Polizeiarbeit verändert sich. Die Frage ist: schnell genug?
Der fedpol-Jahresbericht 2025 zeigt, wie stark sich Kriminalität verschiebt: organisierte Netzwerke, Geldwäscherei, Cyberkriminalität, Social-Media-Rekrutierung, internationale Strukturen, Kryptowährungen, Desinformation und hybride Bedrohungen. fedpol betont dabei die Bedeutung nationaler und internationaler Zusammenarbeit, moderner Informationssysteme, biometrischer Identifikation und digitaler Analysetools.
Besonders deutlich: Polizei arbeitet heute nicht mehr nur auf der Straße. Sie arbeitet in Datenräumen, Netzwerken, Plattformen, Finanzströmen, internationalen Systemen und digitalen Beweisketten.
Die Schweiz reagiert darauf. Für 2026 steht unter anderem die Erarbeitung eines Nationalen Aktionsplans zur Bekämpfung der organisierten Kriminalität im Vordergrund. Geplant sind stärkere Informationsflüsse, die Sensibilisierung nicht-polizeilicher Akteure und eine intensivere Zusammenarbeit mit ausländischen Polizeibehörden. Bis Ende 2027 ist zudem ein Gesetzespaket vorgesehen, um Strafverfolgungsbehörden wirksamere Instrumente an die Hand zu geben.
Das ist notwendig. Aber es wirft eine unbequeme Frage auf:
Sind Polizei, Gerichte und Behörden selbst organisatorisch, digital und personell schon dort, wo die Kriminalität längst ist?

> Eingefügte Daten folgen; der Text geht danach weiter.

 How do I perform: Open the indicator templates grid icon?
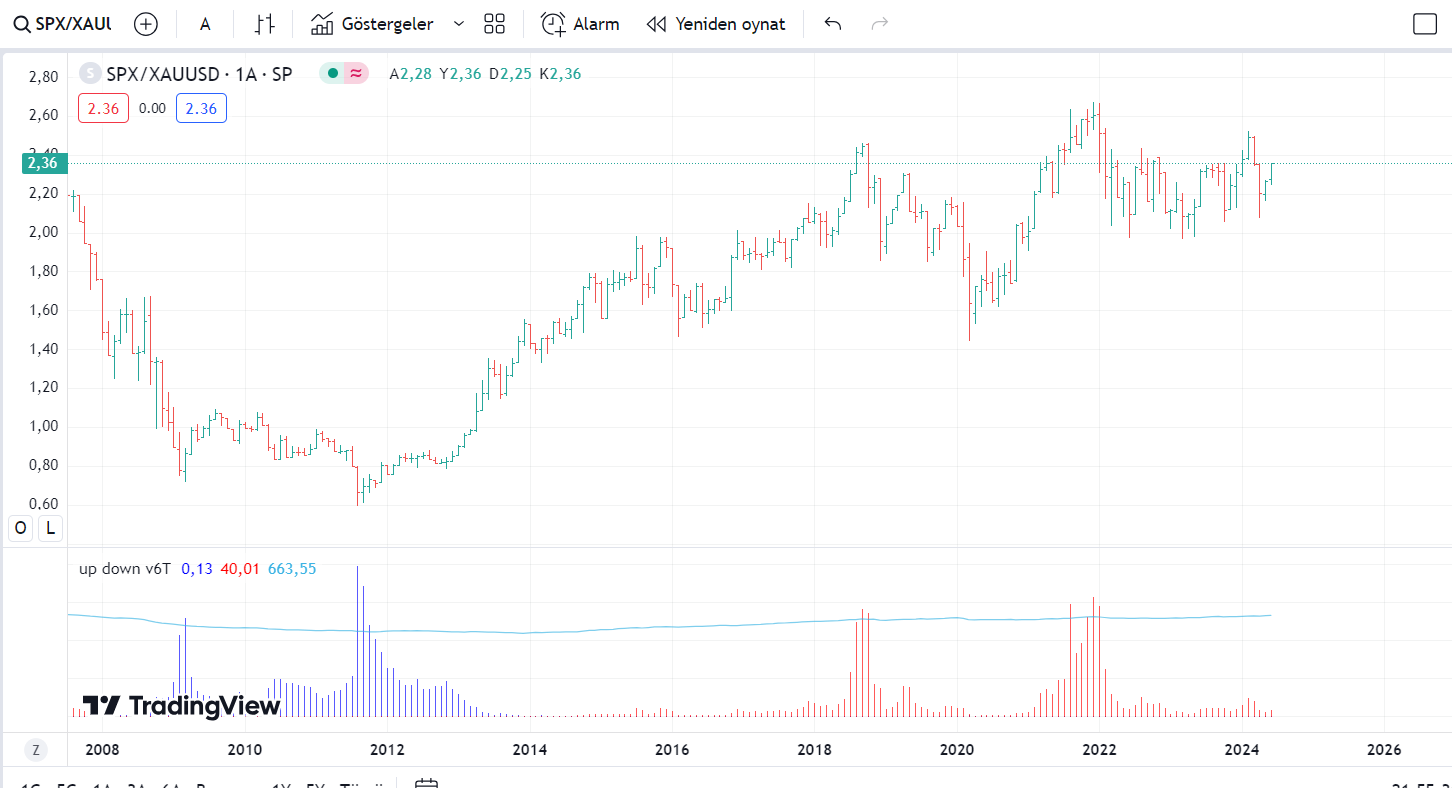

Denn moderne Strafverfolgung braucht mehr als neue Befugnisse. Sie braucht interoperable Systeme, schnelle Datenverfügbarkeit, sichere Kommunikation, digitale Beweismittelketten, KI-Kompetenz, Cyber-Fachwissen, klare Prozesse zwischen Kantonen, Bund und Europa – und Mitarbeitende, die mit dieser Komplexität umgehen können.
Wird genug getan?
Es wird erkennbar mehr getan. Aber der Abstand zwischen krimineller Professionalität und institutioneller Umsetzung darf nicht grösser werden. Denn innere Sicherheit entscheidet sich künftig nicht nur an Einsatzorten – auch an Schnittstellen.